After six months, more than half of the original participants are smoke-free, a fairly successful rate compared to other quitting methods, Kelley said. Some 7 percent of smokers are able to quit on their own without any aids on a given attempt, while about 25 percent of smokers using medication end up remaining smoke free after six-months, according to the American Cancer Society.
“I find myself more active,” said Guerrette. “I like to walk a lot, I do more reading, I crochet and knit, and craft, I like to paint, make puzzles. You’ve got to replace the cigarette smoking with something else.” She’s also planning on earning a college degree.
The boot camp cost about $750 per participant to run, and Kelley and others with ACAP are considering trying to offer a similar cessation program to large employers who count smokers in their workforces and usually pay for it in their health insurance costs.
As one of the original public health groups set up with tobacco company settlement funds in 1998, Healthy Aroostook also is still waging a slow and steady battle for prevention, trying to stop teenagers from smoking in the first place.
In the 2015 Maine youth health survey, 15 percent of Aroostook County high-schoolers said they had smoked a cigarette in the last month, compared to 10.7 percent statewide. About 28 percent of Aroostook high-schoolers said they had smoked cigarettes or cigars, used a vaporizer or consumed oral tobacco products in the last month, compared to 23 percent statewide.
In Presque Isle, people walking along a pedestrian path in the morning will sometimes notice a number of students smoking there, next to a parking lot across from the high school — and some have complained about that and about smokers at other public places, like entrances to stores, Kelley said. “People who care about their health and use the path walking their children or dogs do not want to have the butts and smoke.”

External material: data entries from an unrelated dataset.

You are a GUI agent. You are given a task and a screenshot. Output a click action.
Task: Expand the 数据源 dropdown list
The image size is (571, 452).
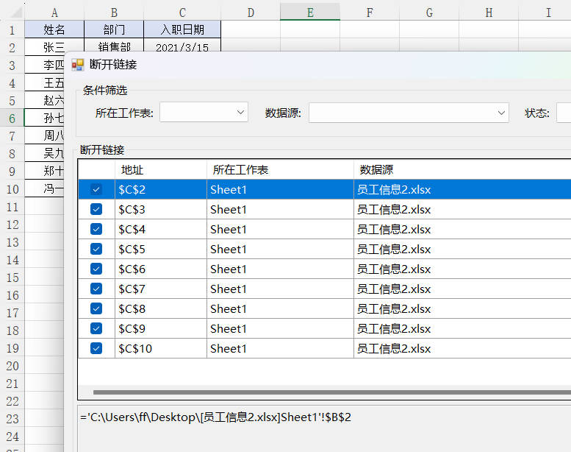[x=409, y=113]
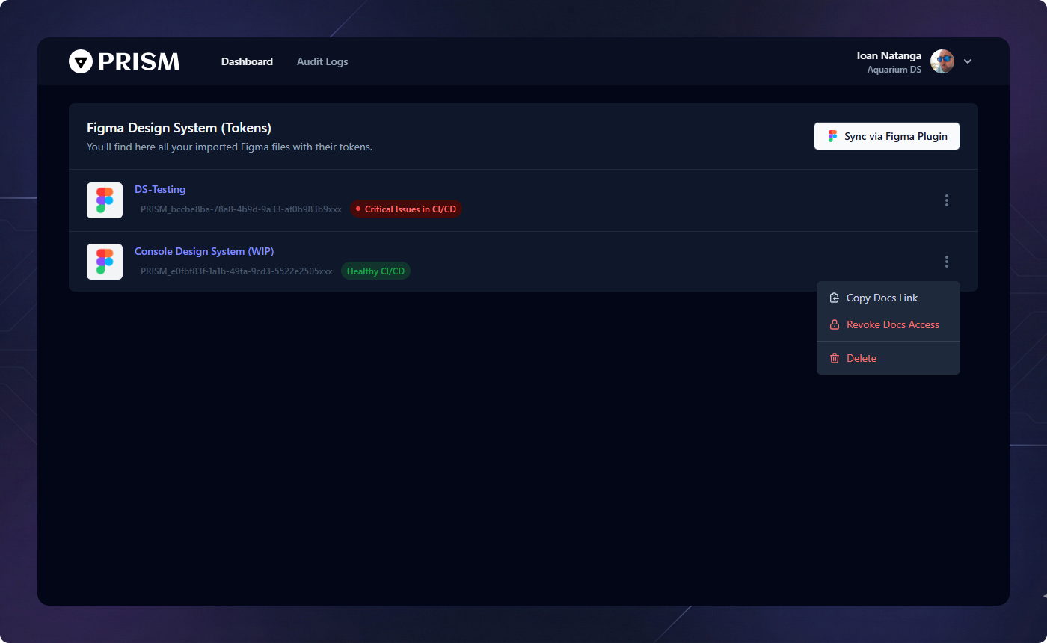This screenshot has width=1047, height=643.
Task: Open the user menu next to Aquarium DS
Action: (x=968, y=61)
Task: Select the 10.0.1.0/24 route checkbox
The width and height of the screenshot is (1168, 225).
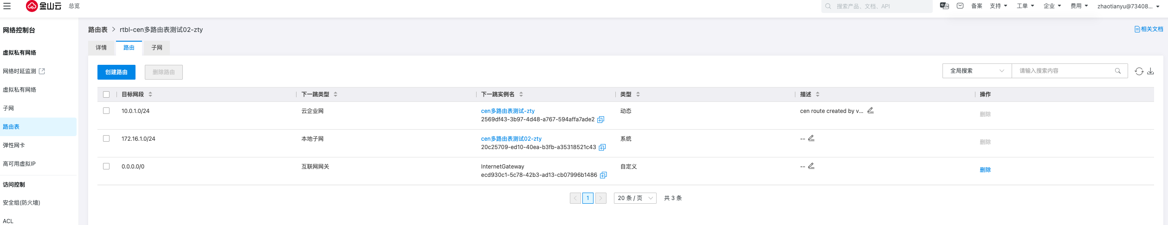Action: (x=106, y=111)
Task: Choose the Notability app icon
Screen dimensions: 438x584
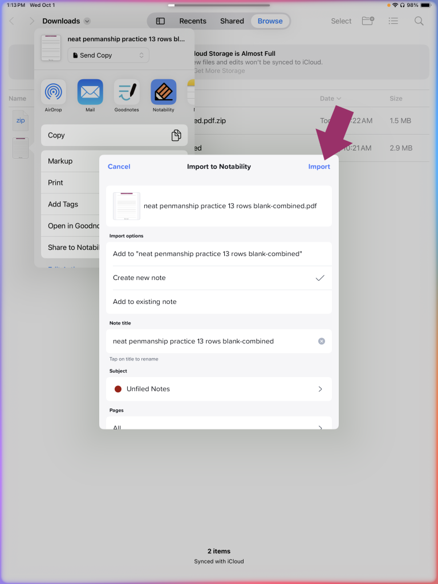Action: [x=164, y=92]

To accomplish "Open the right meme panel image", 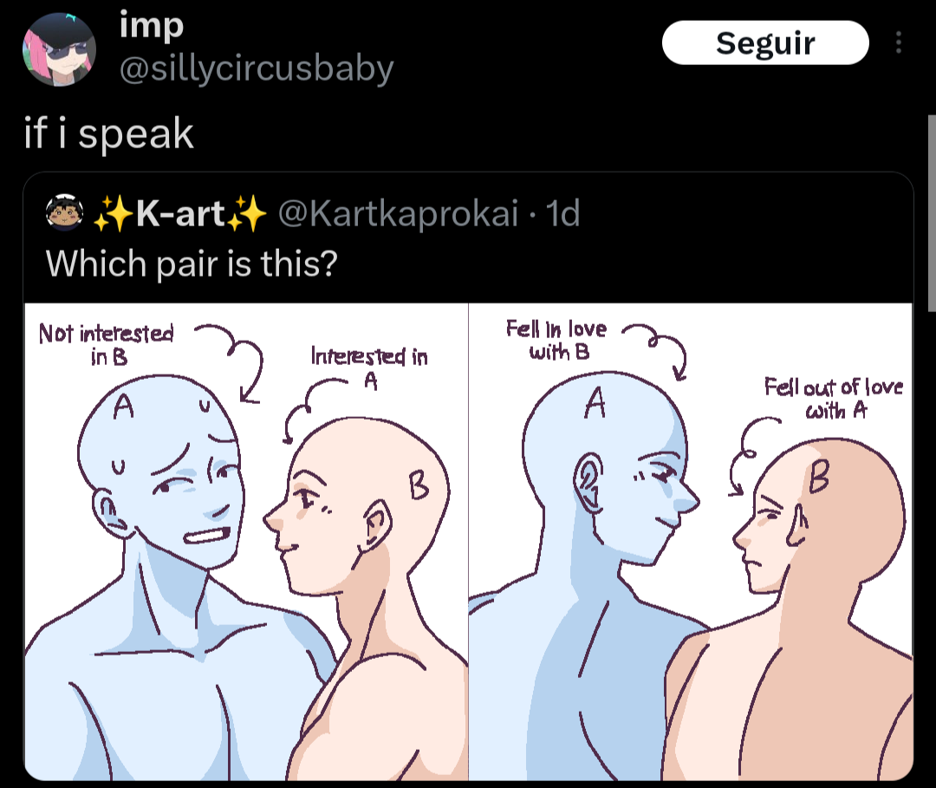I will coord(692,542).
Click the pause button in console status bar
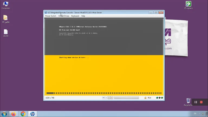This screenshot has width=208, height=117. pos(106,98)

For the high school smokers along the pedestrian path, Kelley still isn’t sure what the right response should be. “If we move them along, they’re just going somewhere else. It’s a social network type of thing. We worry it’s where a lot of habits are picked up, and it isn’t just tobacco.”
Smokers also are seen along U.S. Route 1 across from the University of Maine Presque Isle, and at the edges of NMCC. The two campuses went tobacco free in the last two years, forcing students to venture off the property. Likewise, at the edges of the longtime tobacco-free Aroostook Medical Center workers who smoke find a place to go, including new residential streets.
While smoke-free property bans may still expose the public to secondhand smoke, compared to designated smoking areas, tobacco’s declining acceptance may be a nudge for smokers to quit, Kelley said. Kelley herself quit smoking in 1991, after a visit to a hypnotherapist and a realization that smoking in public was becoming less convenient.
“Any time you have a positive affirmation, you can do it,” Kelley said.